In 1896 Bersey developed an electric cab, intended for use in central London. The cab was exhibited at a South Kensington motor show. A batch of 12 cabs entered service for the London Electrical Cab Company on 19 August 1897. The cabs, which charged the same rate as the horse-drawn alternative, proved popular and the fleet expanded to 75 vehicles. The batteries were carried in a tray beneath the vehicle and it was claimed that a depleted set could be replaced with a fully-charged set in five minutes.

However, the heavy weight of the vehicle's batteries caused excessive tyre wear, vibration and increased noise. The vibration damaged the delicate glass plate batteries and the cost of replacements for these and the solid rubber tyres caused the company to report a loss of £6,200 in its first year. The cabs were withdrawn from service and the company closed in August 1899 and was liquidated. At that time 36 complete cabs were offered for sale and 41 incomplete.

== Later career ==
In his later career Bersey switched to designing and selling internal combustion engine cars. His firm of W C Bersey & Co of Hythe Road, Willesden, Middlesex, went into liquidation on 4 January 1900. He then entered into a partnership with Augustus Sebastian Pereno as a motor dealer in Long Acre, London, which lasted until 24 February 1903. A subsequent partnership with Percy Lloyd Hanmer Dodson, again as motor dealers, at Copthall Avenue, London, was dissolved on 5 October 1903. Some of his patents were later acquired by Harry John Lawson's The Great Horseless Carriage Company.

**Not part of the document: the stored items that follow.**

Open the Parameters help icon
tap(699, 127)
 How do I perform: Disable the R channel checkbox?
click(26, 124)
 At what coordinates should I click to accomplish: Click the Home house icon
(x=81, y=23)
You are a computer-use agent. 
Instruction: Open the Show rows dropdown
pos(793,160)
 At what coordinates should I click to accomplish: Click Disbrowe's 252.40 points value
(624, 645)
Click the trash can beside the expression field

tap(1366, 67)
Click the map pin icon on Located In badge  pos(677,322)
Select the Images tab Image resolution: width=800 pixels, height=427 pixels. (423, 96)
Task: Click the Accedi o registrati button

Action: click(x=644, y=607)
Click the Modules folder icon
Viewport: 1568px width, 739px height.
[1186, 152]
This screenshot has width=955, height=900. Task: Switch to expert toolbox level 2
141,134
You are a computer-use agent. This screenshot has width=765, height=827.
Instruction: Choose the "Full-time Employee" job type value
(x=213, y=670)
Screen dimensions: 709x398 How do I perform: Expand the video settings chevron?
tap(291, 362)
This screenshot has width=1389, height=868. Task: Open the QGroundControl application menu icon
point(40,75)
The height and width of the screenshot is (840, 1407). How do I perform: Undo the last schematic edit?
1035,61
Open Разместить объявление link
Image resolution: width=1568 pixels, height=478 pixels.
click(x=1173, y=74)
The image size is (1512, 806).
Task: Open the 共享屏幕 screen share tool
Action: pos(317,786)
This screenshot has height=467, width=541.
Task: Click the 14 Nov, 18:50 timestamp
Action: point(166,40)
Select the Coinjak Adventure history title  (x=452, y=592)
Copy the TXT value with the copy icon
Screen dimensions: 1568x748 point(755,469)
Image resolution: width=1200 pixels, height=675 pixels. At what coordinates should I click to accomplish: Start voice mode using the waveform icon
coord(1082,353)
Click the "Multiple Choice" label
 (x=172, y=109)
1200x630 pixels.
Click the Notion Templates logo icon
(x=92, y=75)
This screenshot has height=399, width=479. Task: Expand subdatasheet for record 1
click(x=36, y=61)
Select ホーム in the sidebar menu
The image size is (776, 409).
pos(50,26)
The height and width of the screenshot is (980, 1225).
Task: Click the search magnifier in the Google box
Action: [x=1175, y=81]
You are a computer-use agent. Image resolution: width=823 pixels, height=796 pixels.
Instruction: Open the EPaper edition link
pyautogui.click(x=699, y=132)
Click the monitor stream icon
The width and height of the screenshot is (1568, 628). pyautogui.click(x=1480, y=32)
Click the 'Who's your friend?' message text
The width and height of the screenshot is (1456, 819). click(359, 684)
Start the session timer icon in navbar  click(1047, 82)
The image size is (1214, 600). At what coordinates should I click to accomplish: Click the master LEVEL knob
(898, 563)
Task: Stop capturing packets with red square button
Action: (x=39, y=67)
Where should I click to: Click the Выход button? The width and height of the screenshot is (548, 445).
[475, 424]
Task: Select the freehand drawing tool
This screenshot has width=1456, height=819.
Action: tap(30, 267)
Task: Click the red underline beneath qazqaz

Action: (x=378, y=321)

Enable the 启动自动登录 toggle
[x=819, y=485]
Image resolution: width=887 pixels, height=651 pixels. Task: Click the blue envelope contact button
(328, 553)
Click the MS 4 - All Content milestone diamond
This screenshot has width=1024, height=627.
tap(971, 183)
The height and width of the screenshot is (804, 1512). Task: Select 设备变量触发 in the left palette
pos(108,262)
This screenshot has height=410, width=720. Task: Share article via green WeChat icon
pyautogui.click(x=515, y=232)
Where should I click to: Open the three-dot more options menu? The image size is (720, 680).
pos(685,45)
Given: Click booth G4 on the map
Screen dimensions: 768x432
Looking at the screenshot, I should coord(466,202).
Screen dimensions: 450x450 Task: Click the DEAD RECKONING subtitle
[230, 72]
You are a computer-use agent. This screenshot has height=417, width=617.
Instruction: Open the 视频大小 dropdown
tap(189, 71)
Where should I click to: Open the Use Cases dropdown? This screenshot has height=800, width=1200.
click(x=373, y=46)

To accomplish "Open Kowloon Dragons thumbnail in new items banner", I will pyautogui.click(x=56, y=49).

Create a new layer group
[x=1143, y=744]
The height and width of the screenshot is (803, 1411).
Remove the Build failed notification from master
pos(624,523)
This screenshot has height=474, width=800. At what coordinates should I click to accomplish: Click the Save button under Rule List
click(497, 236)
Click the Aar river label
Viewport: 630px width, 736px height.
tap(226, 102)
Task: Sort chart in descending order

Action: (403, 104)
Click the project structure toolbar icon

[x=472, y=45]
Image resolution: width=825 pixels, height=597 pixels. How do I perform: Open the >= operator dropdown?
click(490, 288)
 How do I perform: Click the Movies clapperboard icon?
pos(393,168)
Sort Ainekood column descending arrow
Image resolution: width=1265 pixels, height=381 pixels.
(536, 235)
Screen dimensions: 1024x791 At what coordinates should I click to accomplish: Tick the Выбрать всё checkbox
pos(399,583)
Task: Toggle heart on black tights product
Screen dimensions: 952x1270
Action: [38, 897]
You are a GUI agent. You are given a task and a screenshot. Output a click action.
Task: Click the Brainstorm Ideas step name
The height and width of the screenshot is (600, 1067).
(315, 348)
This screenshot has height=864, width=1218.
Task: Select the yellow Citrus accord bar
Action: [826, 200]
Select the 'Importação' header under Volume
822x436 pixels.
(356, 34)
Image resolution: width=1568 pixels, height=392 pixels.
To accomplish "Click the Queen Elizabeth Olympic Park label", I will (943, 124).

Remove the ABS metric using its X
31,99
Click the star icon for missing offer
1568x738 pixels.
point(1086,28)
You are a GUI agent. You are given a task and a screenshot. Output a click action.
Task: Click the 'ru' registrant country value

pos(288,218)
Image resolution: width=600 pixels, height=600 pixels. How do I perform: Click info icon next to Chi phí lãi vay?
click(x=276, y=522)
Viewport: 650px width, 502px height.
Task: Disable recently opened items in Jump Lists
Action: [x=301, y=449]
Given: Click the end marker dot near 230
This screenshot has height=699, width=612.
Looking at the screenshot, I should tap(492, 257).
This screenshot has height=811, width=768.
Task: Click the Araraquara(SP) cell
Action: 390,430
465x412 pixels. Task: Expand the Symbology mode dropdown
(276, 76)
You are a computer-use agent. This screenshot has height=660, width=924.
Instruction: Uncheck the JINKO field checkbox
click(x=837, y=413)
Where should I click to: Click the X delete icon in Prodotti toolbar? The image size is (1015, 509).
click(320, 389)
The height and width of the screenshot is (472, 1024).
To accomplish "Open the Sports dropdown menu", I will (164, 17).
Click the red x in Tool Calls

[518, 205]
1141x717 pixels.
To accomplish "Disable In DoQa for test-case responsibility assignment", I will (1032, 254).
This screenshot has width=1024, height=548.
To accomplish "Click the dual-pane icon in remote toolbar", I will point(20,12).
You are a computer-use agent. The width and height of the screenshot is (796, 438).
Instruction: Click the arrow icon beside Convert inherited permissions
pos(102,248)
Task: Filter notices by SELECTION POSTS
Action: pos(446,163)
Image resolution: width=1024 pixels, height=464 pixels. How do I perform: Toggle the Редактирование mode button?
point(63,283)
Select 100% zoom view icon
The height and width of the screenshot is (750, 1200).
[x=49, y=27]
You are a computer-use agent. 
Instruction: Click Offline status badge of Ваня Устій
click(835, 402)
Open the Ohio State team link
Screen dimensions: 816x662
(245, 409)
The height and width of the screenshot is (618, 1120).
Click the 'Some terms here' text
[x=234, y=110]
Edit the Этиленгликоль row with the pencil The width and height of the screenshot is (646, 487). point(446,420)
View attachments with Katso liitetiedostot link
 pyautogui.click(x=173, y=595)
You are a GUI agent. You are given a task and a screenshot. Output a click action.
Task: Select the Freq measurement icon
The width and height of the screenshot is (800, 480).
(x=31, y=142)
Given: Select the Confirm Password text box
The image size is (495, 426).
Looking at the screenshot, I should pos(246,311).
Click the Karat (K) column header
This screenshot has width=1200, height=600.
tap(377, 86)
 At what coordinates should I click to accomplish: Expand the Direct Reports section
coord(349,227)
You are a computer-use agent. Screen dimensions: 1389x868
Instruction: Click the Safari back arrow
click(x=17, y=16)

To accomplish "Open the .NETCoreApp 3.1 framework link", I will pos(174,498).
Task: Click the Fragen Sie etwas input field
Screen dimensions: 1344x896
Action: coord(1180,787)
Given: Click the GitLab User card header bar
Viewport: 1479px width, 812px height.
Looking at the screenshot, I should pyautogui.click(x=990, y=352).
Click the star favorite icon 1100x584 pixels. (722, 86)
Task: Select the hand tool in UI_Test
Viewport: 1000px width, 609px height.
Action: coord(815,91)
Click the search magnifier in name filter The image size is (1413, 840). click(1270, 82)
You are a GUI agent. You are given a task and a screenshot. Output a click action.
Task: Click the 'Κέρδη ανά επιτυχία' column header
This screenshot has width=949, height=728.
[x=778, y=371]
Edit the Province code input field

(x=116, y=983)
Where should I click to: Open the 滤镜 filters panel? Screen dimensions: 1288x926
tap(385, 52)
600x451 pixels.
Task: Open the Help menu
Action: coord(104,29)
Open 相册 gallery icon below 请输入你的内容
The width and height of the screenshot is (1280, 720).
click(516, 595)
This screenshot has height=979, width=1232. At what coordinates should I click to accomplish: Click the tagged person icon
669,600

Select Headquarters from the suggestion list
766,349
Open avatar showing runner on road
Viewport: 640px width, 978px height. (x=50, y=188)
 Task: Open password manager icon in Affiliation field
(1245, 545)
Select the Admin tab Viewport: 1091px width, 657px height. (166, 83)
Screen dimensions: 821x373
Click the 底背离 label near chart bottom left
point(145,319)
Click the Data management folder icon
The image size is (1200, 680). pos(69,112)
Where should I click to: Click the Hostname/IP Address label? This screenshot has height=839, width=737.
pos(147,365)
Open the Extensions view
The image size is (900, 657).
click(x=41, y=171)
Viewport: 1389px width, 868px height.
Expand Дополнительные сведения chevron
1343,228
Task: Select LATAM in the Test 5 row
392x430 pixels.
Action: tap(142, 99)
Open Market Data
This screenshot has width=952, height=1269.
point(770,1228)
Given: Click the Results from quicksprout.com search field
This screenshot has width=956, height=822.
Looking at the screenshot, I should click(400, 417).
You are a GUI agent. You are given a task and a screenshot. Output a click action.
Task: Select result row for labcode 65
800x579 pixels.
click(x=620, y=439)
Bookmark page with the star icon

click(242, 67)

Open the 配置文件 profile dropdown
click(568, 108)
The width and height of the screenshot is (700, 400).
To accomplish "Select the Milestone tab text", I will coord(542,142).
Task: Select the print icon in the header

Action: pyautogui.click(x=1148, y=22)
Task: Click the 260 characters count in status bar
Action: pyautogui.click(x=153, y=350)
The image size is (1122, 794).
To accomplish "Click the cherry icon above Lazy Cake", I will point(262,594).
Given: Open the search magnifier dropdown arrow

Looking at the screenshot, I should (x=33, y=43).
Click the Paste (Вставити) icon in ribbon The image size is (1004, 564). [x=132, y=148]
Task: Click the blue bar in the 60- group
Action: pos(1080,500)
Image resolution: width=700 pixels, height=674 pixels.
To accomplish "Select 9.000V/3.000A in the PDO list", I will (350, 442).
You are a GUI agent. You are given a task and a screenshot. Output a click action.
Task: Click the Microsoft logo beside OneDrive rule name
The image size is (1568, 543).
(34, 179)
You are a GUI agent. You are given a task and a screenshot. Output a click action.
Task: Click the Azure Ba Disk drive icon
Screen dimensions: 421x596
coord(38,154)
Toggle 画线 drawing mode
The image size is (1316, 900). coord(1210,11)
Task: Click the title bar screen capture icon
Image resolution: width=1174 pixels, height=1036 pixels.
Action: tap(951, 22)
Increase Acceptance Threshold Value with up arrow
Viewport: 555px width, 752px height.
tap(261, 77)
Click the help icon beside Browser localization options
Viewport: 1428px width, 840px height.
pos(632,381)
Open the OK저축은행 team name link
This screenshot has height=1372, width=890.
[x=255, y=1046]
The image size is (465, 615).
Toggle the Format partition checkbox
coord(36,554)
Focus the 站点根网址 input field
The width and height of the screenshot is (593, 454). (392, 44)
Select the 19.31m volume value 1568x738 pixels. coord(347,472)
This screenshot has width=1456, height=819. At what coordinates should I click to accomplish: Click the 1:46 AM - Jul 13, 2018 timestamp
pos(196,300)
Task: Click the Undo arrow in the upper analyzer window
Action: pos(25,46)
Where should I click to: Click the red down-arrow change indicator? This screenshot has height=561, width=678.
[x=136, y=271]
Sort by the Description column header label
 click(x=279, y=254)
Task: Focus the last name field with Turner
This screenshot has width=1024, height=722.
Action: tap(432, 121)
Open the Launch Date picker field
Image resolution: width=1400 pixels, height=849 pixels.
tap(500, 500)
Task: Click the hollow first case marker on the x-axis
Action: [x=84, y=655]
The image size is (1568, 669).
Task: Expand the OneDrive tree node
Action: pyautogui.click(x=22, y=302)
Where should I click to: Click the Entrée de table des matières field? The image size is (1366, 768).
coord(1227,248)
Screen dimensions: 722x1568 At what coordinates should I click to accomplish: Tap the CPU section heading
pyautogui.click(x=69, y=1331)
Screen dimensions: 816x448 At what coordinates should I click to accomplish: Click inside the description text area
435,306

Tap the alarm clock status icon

During the First World War Bersey was appointed a second lieutenant in the Royal Flying Corps on 29 October 1917. He was confirmed in rank as a 2nd class equipment officer on 29 November 1917 and on 15 March 1918 was appointed to the temporary rank of lieutenant-colonel whilst on special employment. Bersey transferred to the Royal Air Force upon its foundation on 1 April 1918 and was appointed a 1st class staff officer. He relinquished his rank on 30 September 1918 and was appointed a temporary major in the administrative branch; he ceased to be employed on 25 April 1919 after the war had ended.

Bersey died on 21 April 1950, by which point he was living at Sandbanks, Bournemouth, and left an estate valued at around £9,800.